* [What to work on] Reproduce every line of the records below, offsetting each x and y coordinate value in the answers by -132 and leaving all other text unchanged.

* [Input records]
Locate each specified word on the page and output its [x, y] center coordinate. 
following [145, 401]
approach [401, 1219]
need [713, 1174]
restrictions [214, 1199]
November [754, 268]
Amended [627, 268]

* [Solution to this problem]
Locate each specified word on the page and output its [x, y] center coordinate. 
following [13, 269]
approach [269, 1087]
need [581, 1042]
restrictions [82, 1067]
November [622, 136]
Amended [495, 136]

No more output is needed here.